External consumer protection services can complement your internal compliance measures by identifying potential issues before they escalate. These platforms empower consumers to report violations and hold businesses accountable, helping you refine your practices.
For instance, ReportTelemarketer.com allows individuals to report unwanted telemarketing calls and texts. The platform investigates these complaints, identifies breaches of consumer protection laws, and takes action through cease-and-desist letters or formal complaints. This service is free for consumers, with attorney fees claimed from telemarketers. Such accountability is crucial in an industry where TCPA violations can lead to fines ranging from $500 to $1,500 per call or text.
Businesses that monitor these services can identify weaknesses in their consent collection, data scrubbing, or opt-out processes. Take the example of Sumco Panama, which faced a record $299 million FCC fine for over 5 billion unauthorized robocalls. Non-compliance not only risks financial penalties but can also severely damage your reputation.
Conclusion
Adhering to cross-border telemarketing consent rules does more than just help businesses avoid hefty fines – it builds trust with consumers. The financial risks of non-compliance are steep: GDPR violations can result in penalties of up to €20 million or 4% of global revenue, while TCPA fines range from $500 to $1,500 per call or text. Recent enforcement actions serve as a reminder of the severe consequences for failing to comply.
On the flip side, strong compliance not only avoids these penalties but also offers financial benefits. Companies can save an average of $2.3 million annually by reducing data breaches and fostering customer loyalty. As Intelemark puts it, "Strong privacy can make a brand glow. As long as a company discloses exactly how it collects and uses and shares data, people will trust it". This trust gives businesses a competitive edge, especially when only 59% of companies are fully GDPR compliant.
The benefits of compliance aren’t limited to businesses – they extend to consumers and the broader market. Regulations protect individuals from billions of robocalls every month, nearly half of which are illegal. Services like ReportTelemarketer.com play a crucial role by investigating complaints, issuing cease-and-desist letters, and holding violators accountable, all at no cost to consumers. This accountability helps businesses identify and fix compliance issues before they lead to expensive lawsuits.
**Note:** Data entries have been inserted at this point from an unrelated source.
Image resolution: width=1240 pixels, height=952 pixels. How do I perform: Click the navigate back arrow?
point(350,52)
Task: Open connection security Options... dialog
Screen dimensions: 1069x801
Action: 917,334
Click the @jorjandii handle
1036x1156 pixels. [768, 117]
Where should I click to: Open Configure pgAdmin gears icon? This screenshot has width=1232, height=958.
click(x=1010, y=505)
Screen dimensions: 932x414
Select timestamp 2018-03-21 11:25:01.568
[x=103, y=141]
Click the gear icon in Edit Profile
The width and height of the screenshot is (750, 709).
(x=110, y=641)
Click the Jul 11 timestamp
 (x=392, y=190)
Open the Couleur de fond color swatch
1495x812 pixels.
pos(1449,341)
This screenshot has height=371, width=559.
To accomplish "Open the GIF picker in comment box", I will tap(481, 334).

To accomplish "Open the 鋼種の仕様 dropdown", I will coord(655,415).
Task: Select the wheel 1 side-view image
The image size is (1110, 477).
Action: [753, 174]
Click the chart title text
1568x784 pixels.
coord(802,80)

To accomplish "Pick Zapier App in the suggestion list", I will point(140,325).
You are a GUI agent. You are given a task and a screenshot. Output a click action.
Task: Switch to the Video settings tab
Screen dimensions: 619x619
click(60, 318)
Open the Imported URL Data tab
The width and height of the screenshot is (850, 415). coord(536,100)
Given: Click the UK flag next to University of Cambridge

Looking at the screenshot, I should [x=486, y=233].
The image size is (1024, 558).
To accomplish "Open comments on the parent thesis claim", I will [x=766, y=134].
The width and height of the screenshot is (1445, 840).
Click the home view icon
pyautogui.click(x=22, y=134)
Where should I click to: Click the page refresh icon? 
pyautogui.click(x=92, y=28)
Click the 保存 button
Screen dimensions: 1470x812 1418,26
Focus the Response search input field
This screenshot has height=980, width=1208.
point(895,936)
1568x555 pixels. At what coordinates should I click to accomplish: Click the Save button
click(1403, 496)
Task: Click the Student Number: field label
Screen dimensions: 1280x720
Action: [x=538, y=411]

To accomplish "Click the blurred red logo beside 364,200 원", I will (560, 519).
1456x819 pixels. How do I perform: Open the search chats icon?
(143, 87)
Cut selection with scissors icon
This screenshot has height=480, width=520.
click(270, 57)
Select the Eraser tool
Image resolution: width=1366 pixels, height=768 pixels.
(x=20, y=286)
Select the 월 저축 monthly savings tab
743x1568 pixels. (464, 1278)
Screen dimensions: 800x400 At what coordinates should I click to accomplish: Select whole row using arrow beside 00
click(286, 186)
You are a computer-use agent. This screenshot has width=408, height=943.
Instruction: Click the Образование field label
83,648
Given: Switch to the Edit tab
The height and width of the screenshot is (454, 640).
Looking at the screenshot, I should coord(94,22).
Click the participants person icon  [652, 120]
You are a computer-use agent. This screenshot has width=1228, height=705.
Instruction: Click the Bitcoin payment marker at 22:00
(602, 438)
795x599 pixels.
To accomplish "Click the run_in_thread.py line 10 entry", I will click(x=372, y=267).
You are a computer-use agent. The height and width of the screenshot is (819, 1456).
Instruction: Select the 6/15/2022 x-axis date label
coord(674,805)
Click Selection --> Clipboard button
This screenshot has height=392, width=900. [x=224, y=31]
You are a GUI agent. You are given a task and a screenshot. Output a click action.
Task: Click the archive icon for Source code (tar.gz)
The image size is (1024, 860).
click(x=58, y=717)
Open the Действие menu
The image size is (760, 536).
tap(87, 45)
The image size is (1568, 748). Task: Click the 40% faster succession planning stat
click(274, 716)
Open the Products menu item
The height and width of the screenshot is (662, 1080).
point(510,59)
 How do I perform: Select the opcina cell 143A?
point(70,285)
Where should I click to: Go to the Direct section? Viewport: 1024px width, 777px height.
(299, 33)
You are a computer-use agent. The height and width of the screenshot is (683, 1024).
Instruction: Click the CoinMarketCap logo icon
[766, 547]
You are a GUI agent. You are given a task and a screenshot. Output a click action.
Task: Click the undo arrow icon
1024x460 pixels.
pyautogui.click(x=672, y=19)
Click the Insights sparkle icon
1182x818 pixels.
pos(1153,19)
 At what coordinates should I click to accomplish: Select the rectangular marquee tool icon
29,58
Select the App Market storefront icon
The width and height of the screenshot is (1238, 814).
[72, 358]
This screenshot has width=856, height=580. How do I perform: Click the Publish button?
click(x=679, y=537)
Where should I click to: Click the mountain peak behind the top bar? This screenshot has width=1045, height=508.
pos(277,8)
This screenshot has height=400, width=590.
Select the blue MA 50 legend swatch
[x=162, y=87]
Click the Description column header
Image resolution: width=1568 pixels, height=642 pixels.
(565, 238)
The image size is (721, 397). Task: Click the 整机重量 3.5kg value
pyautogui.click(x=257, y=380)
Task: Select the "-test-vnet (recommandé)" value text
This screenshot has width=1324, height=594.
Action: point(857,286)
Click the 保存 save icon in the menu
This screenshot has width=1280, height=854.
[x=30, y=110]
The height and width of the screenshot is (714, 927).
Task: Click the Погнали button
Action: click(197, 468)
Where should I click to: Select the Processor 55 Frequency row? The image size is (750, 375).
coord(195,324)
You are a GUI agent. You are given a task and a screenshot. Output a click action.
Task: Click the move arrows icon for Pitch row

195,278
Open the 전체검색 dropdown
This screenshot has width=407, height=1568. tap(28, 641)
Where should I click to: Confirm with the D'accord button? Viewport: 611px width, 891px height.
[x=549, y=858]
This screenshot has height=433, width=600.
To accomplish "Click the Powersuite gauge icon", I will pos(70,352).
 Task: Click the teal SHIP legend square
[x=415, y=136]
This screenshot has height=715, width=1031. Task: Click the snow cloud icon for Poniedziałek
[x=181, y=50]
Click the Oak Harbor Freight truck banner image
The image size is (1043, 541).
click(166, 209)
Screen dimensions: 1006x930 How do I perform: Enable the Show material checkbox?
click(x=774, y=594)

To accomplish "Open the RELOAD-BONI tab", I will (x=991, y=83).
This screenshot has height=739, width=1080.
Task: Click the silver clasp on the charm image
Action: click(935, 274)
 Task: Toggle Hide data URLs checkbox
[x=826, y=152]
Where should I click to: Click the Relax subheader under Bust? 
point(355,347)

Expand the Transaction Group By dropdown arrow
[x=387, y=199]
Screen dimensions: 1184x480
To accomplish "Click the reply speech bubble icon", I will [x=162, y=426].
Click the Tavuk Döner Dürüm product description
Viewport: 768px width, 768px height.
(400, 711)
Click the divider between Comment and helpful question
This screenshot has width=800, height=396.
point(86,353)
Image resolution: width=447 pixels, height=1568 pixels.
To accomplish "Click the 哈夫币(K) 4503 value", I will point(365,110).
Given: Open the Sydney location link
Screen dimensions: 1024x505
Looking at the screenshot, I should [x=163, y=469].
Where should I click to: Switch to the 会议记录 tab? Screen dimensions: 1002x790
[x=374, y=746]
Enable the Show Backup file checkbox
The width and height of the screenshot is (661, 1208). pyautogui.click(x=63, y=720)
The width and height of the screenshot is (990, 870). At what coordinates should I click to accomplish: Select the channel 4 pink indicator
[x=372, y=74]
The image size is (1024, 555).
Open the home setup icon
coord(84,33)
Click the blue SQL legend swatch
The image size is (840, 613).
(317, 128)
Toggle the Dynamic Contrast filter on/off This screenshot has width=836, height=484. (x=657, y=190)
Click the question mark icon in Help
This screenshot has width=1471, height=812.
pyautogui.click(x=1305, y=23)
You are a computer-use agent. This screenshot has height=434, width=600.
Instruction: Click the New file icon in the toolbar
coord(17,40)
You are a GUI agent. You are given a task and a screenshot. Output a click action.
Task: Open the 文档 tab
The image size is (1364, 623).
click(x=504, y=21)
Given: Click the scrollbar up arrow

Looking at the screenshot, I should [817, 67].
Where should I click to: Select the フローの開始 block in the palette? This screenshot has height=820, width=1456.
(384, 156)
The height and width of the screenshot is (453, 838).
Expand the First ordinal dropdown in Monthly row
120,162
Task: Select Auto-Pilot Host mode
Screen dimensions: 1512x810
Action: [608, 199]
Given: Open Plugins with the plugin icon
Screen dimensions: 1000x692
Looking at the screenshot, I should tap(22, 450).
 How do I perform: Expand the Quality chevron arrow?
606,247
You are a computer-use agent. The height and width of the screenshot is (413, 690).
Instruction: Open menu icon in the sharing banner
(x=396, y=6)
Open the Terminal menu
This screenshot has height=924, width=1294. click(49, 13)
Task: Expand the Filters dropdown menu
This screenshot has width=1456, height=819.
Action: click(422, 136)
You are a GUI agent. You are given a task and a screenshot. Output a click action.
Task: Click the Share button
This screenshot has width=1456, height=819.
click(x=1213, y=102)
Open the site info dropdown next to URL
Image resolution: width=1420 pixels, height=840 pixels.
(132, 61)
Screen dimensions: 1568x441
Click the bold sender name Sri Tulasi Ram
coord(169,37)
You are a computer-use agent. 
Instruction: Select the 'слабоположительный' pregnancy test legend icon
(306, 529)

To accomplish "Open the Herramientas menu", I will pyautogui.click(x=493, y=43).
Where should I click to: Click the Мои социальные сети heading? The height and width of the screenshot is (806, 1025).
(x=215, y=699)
Looking ahead, the regulatory landscape is becoming stricter. For instance, the UK is increasing telemarketing fines from £500,000 to £17.5 million, and the FCC will require one-to-one consent starting January 2025. Companies that treat compliance as an ongoing responsibility rather than a one-time task will not only safeguard their operations but also strengthen their reputations and build the trust needed for sustained growth.
FAQs
Which country’s consent laws apply if my call center is in the U.S. but I’m calling abroad?
If your call center operates in the U.S. but makes international calls, U.S. consent laws like the TCPA (Telephone Consumer Protection Act) still apply when reaching out to U.S. consumers. This holds true no matter where the call originates. It’s crucial to comply with both U.S. regulations and the laws of the country you’re contacting.
What do I need to prove "written consent" for robocalls or SMS under the TCPA?
Under the Telephone Consumer Protection Act (TCPA), "written consent" requires that you obtain prior express written consent from the recipient before sending autodialed or prerecorded telemarketing messages. This consent must include a clear and noticeable disclosure stating that the recipient agrees to receive such messages. Additionally, the consent must be documented in writing and securely retained to serve as evidence if any disputes arise.
How do I handle leads from third parties under the 2025 one-to-one consent rule?
Starting January 27, 2025, the one-to-one consent rule will demand explicit, written consent from consumers for every seller and communication channel. This means consent must be specific to each seller – approval for one seller won’t automatically cover others. If you’re working with third-party leads, make sure they include proper consent for each individual seller. Keep thorough documentation to ensure you’re meeting the requirements of this rule.